LIST OF TASKS =
A – In the article on girls' stress and anxiety, transcribe the part that opens with the words containing "In addition to" and closes with "in their lives.".
B – Answer these questions using the article on girls' stress and anxiety:
(i) In which city is the school the author's daughters attend?
(ii) What is the title of Lisa Damour's previous New York Times best-seller?
(iii) What is the title of Damour's new book?
C – Continue the article on girls' stress and anxiety from the point where it stops.

What parents need to know about girls’ stress and anxiety

By Lisa Drayer, CNN

(CNN)As a mother of two young girls, one of the things I care about most is staying in tune with my daughters’ day-to-day social interactions, worries and concerns. My daughters attend a school in New York City where social and emotional health is a top priority, and I’ve learned a lot about how feeling confident and secure on the inside is a prerequisite not only for happiness but for academic success.

Through their school, I’ve had the opportunity to hear firsthand from experts such as Lisa Damour, who explained that stress and anxiety have skyrocketed in girls.

In addition to consulting at my daughters’ school and others, Damour is a clinical psychologist who counsels girls in private practice. Her previous New York Times best-seller, “Untangled: Guiding Teenage Girls Through the Seven Transitions into Adulthood,” revealed the normal developmental transitions that turn girls into grownups.

When I heard about Damour’s new book, “Under Pressure: Confronting the Epidemic of Stress and Anxiety in Girls,” I was eager to talk with her about the ways parents can help their daughters manage stress and anxiety in their lives.

AVAILABLE DATA =
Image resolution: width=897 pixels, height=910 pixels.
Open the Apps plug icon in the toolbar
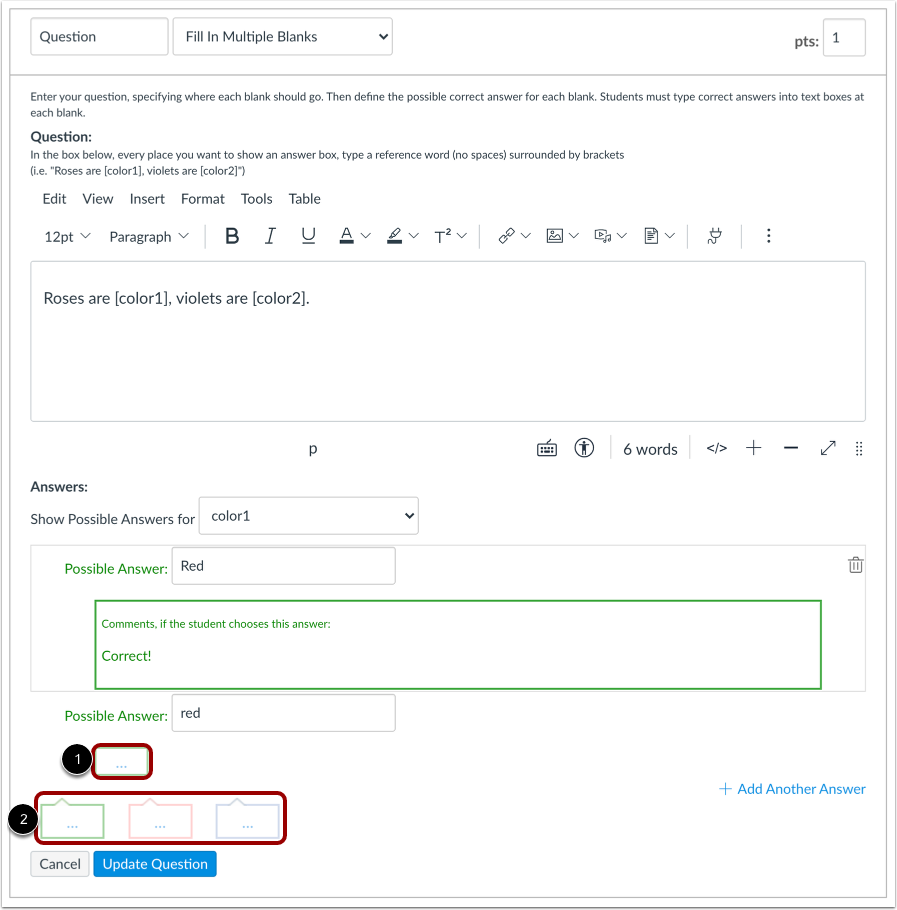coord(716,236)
* * *
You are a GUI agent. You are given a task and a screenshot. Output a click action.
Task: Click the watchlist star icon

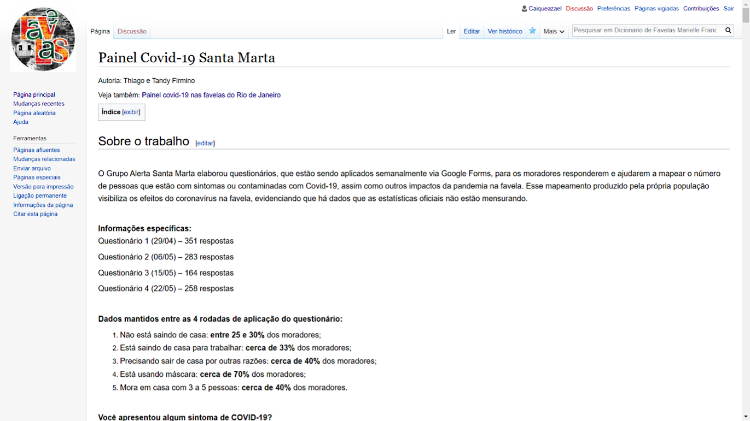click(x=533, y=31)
---
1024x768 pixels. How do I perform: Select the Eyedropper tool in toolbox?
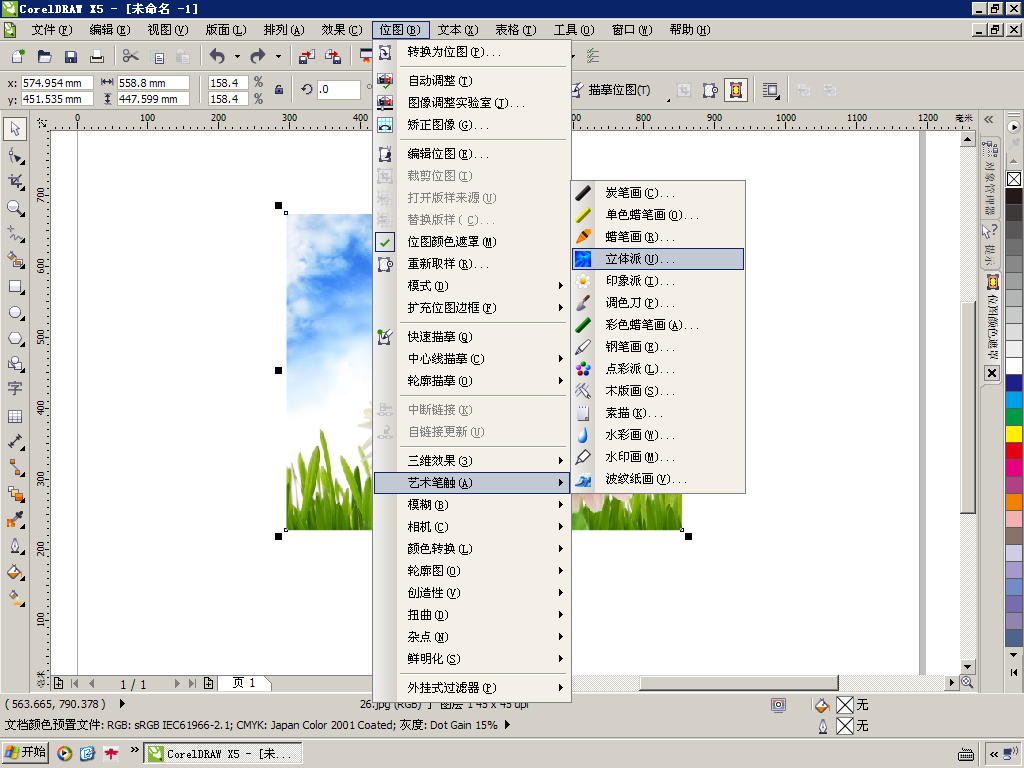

EXPECTED RESPONSES =
A –
In addition to consulting at my daughters’ school and others, Damour is a clinical psychologist who counsels girls in private practice. Her previous New York Times best-seller, “Untangled: Guiding Teenage Girls Through the Seven Transitions into Adulthood,” revealed the normal developmental transitions that turn girls into grownups.

When I heard about Damour’s new book, “Under Pressure: Confronting the Epidemic of Stress and Anxiety in Girls,” I was eager to talk with her about the ways parents can help their daughters manage stress and anxiety in their lives.

B –
(i) New York City
(ii) "Untangled: Guiding Teenage Girls Through the Seven Transitions into Adulthood"
(iii) "Under Pressure: Confronting the Epidemic of Stress and Anxiety in Girls"

C –
In an edited version of our conversation, here’s what she had to say.

CNN: What inspired you to write this book now about stress and anxiety among girls?

Damour: There were two reasons. One is that about 10 years ago, the word anxiety came up out of nowhere. In every conversation that came up, I had more and more girls showing up in my office saying “I struggle with anxiety.” And the same with stress — girls talking about stress and explaining how overwhelmed they feel.

The other reason is, it became very clear to me that what psychologists know about stress and anxiety — which is largely that these are normal, healthy functions that we don’t find particularly concerning, and we’re really good at treating when they are concerning — that understanding was not translating to the broader culture.

So my wish is to communicate that stress and anxiety are not inherently problematic. In fact, there’s a lot of good in them … and my hope is that we can do something where we end up with fewer young people that are stressed about being stressed, and anxious about being anxious.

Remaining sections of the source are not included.